— start of Material for the task —

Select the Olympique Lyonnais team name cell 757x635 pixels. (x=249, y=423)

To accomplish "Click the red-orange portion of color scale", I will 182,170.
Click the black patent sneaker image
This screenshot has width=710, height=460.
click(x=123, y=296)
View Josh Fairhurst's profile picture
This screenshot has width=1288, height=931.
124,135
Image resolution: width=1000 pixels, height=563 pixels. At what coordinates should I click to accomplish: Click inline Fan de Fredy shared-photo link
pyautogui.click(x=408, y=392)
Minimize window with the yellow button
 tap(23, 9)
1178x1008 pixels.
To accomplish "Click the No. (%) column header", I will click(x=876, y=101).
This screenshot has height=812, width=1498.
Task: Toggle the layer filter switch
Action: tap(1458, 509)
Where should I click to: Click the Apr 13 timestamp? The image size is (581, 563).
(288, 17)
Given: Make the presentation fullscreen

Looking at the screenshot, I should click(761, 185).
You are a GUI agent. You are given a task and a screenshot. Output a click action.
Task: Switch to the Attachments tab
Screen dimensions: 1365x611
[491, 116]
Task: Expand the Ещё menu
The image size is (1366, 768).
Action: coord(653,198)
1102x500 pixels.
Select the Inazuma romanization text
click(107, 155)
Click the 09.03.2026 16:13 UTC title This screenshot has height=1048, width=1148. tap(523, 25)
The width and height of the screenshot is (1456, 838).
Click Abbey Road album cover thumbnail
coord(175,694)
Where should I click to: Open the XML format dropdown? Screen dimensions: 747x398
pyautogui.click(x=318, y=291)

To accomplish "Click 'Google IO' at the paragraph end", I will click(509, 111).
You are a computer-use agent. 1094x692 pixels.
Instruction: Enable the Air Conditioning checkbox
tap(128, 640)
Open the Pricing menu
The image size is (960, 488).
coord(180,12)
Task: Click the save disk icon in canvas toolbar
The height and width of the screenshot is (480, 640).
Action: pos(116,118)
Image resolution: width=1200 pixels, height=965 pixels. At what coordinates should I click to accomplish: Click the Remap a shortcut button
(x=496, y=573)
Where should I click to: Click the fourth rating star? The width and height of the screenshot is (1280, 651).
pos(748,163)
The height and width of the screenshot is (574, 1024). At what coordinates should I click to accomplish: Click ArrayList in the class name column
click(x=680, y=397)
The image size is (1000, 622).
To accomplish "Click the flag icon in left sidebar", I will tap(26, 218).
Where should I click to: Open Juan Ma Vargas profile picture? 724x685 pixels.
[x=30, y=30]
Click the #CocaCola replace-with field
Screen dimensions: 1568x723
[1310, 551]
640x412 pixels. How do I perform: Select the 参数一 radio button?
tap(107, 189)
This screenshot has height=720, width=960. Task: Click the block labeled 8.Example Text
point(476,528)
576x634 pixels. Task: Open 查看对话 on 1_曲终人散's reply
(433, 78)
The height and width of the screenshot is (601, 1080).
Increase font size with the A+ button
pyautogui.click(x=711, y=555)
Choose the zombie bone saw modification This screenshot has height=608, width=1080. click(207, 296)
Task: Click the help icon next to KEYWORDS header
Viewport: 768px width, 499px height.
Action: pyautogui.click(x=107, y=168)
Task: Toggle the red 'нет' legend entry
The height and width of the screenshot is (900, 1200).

— end of Material for the task —

**Exercise task:** Repeat the lines above word for word.

**Right answer:**
Select the Olympique Lyonnais team name cell 757x635 pixels. (x=249, y=423)

To accomplish "Click the red-orange portion of color scale", I will 182,170.
Click the black patent sneaker image
This screenshot has width=710, height=460.
click(x=123, y=296)
View Josh Fairhurst's profile picture
This screenshot has width=1288, height=931.
124,135
Image resolution: width=1000 pixels, height=563 pixels. At what coordinates should I click to accomplish: Click inline Fan de Fredy shared-photo link
pyautogui.click(x=408, y=392)
Minimize window with the yellow button
 tap(23, 9)
1178x1008 pixels.
To accomplish "Click the No. (%) column header", I will click(x=876, y=101).
This screenshot has height=812, width=1498.
Task: Toggle the layer filter switch
Action: tap(1458, 509)
Where should I click to: Click the Apr 13 timestamp? The image size is (581, 563).
(288, 17)
Given: Make the presentation fullscreen

Looking at the screenshot, I should click(761, 185).
You are a GUI agent. You are given a task and a screenshot. Output a click action.
Task: Switch to the Attachments tab
Screen dimensions: 1365x611
[491, 116]
Task: Expand the Ещё menu
The image size is (1366, 768).
Action: coord(653,198)
1102x500 pixels.
Select the Inazuma romanization text
click(107, 155)
Click the 09.03.2026 16:13 UTC title This screenshot has height=1048, width=1148. tap(523, 25)
The width and height of the screenshot is (1456, 838).
Click Abbey Road album cover thumbnail
coord(175,694)
Where should I click to: Open the XML format dropdown? Screen dimensions: 747x398
pyautogui.click(x=318, y=291)

To accomplish "Click 'Google IO' at the paragraph end", I will click(509, 111).
You are a computer-use agent. 1094x692 pixels.
Instruction: Enable the Air Conditioning checkbox
tap(128, 640)
Open the Pricing menu
The image size is (960, 488).
coord(180,12)
Task: Click the save disk icon in canvas toolbar
The height and width of the screenshot is (480, 640).
Action: pos(116,118)
Image resolution: width=1200 pixels, height=965 pixels. At what coordinates should I click to accomplish: Click the Remap a shortcut button
(x=496, y=573)
Where should I click to: Click the fourth rating star? The width and height of the screenshot is (1280, 651).
pos(748,163)
The height and width of the screenshot is (574, 1024). At what coordinates should I click to accomplish: Click ArrayList in the class name column
click(x=680, y=397)
The image size is (1000, 622).
To accomplish "Click the flag icon in left sidebar", I will tap(26, 218).
Where should I click to: Open Juan Ma Vargas profile picture? 724x685 pixels.
[x=30, y=30]
Click the #CocaCola replace-with field
Screen dimensions: 1568x723
[1310, 551]
640x412 pixels. How do I perform: Select the 参数一 radio button?
tap(107, 189)
This screenshot has height=720, width=960. Task: Click the block labeled 8.Example Text
point(476,528)
576x634 pixels. Task: Open 查看对话 on 1_曲终人散's reply
(433, 78)
The height and width of the screenshot is (601, 1080).
Increase font size with the A+ button
pyautogui.click(x=711, y=555)
Choose the zombie bone saw modification This screenshot has height=608, width=1080. click(207, 296)
Task: Click the help icon next to KEYWORDS header
Viewport: 768px width, 499px height.
Action: pyautogui.click(x=107, y=168)
Task: Toggle the red 'нет' legend entry
The height and width of the screenshot is (900, 1200).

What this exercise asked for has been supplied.